The term “high rise” is often used disparagingly, almost as a scare-word. Seven stories is not a high rise. It’s three more stories that what we allow now: look at Enterprise Bank, but add a few floors and then imagine it filled with people. People who will staff your restaurants, who will teach your kids, fight your fires. These people will also be shoppers who can help support new businesses, and they will be the entrepreneurs who will create those businesses. 

I think it’s important to understand that allowing a max of seven stories in the code doesn’t mean the town will suddenly be full of them: such buildings are quite expensive for developers and they’d need to feel assured the investment would pay off. This will naturally limit how many tall buildings go up. Another concern is views. View corridors are preserved by streets to some degree, and the downtown is a small area—most of the views in town will be unaffected. But this is a question we have to pit against the upsides of having a more densely populated downtown. What are those upsides? 

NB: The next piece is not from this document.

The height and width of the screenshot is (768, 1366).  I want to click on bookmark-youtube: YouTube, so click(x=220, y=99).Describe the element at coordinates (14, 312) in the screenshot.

Dense downtowns are colorful and energetic. Our downtown is many things, but right now it’s not “colorful and energetic.” Taller buildings greatly increase density, and “Increasing the density and vitality of the downtown is a goal of the Comprehensive Plan and the Economic Vitality Strategic Plan and supported as a high priority in the Strategic Leadership Plan.” That’s another quote from the 2019 Housing Study, which goes on to say, “A compact, dense downtown has multiple advantages. Concentrated activity supports a vibrant, walkable place and an environment where businesses can thrive. Increasing density is possible on vacant properties, through redevelopment of vacant and deteriorated buildings, and over time, redevelopment of older, single story buildings with surface parking lots. Vacant buildings on sites suitable for mixed-use include the Hilltop Hotel building and the Kroger building.” Now that those latter two building sites look to be in play, imagine a few taller buildings in their place that house a great number of people affordably, and that ideally have cute little retail spaces on their lower floors. This is a vision we can enable with a code update. 

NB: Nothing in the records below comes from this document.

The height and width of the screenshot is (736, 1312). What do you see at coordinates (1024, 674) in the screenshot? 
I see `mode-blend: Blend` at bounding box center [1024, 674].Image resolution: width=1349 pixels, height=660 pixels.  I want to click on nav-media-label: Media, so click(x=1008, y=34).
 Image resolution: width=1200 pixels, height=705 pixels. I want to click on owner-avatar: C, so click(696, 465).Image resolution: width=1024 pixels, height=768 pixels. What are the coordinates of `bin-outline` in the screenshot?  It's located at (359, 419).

These are not the only “parking lot items,” but they’re three of the most contentious. What do they have in common? Fundamentally, housing. It’s a perverse system when the people with the most power in the housing debate are the people who are already here, in a home: this is more than skewed, when you think about it. The people who most need the housing aren’t here yet to advocate for themselves. This is profoundly unfair and supports longstanding housing policies that harm the marginalized. 

People want to move to this town, and according to the Comp Plan, the 2019 Housing Study, and community surveys, we want them to move here, too. At least theoretically. The argument seems to be over where. There are advocates for sprawl, who want to add housing at our edges, in the urban-wildland interface. This idea that has many problems—commute times, wildfire risk, affordability, inefficiency, and the fact that DOE holds that land and isn’t interested in turning it over. 

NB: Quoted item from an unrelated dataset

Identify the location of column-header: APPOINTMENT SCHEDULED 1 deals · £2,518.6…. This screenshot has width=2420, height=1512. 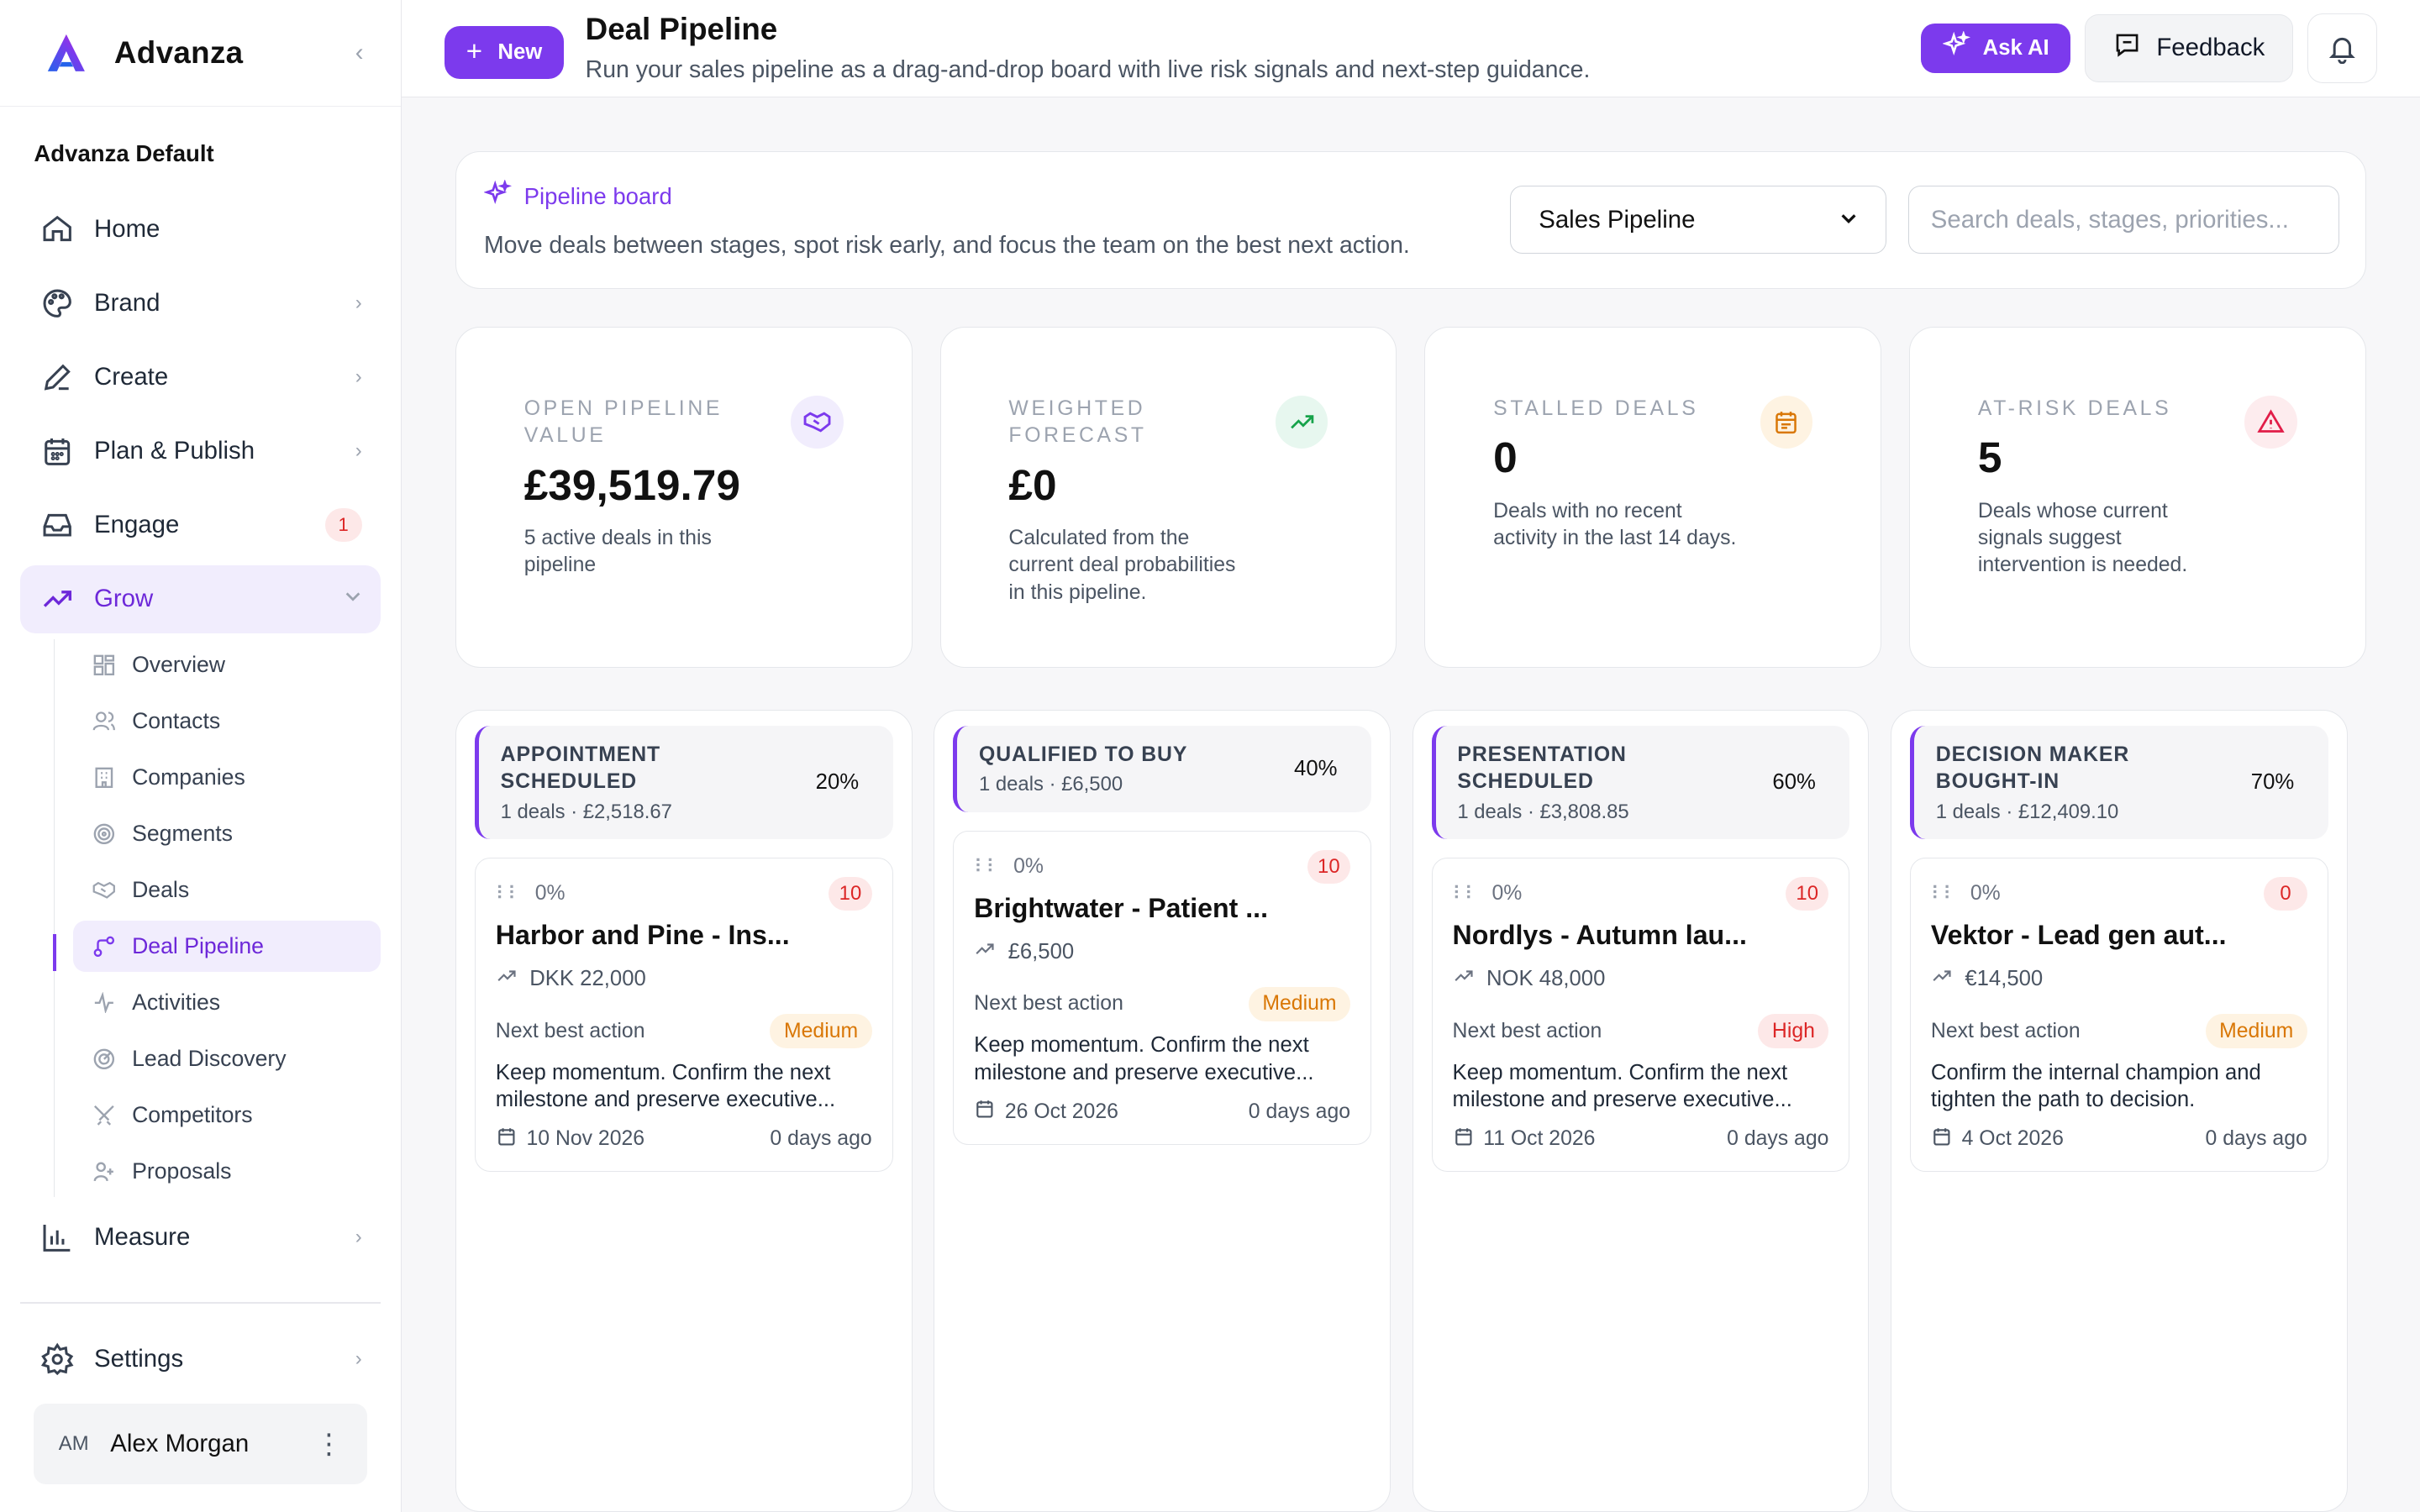
(684, 782).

If you don’t sprawl out, you go up. Higher density housing is more affordable, greener, and a more practical land use than sprawling single-family houses. We have the opportunity right now with this code update to solve many of the town’s long-standing problems: housing, blight, staffing, retail. By reducing parking, expanding ADUs, and allowing taller buildings downtown, we’re taking bold steps forward—steps that accord with all these studies and plans we keep paying for. 

These aren’t the only changes that need to happen, and none are without knock-on problems and challenges, but adopting these three code changes is a step in the right direction. It’s progressive and future-facing. Very few people want the town to shrink, and very few people like the look or function of downtown as it is. I understand the hesitation about big buildings in particular, but I think it’s a reflex we can and must work past, as any other path is contrary to the goals the community has agreed on. The solution starts with adding higher-density housing where we need it the most. Our town’s founding policy guides, which ought to solve any lingering debates between us (why else do we have them?), are in accord.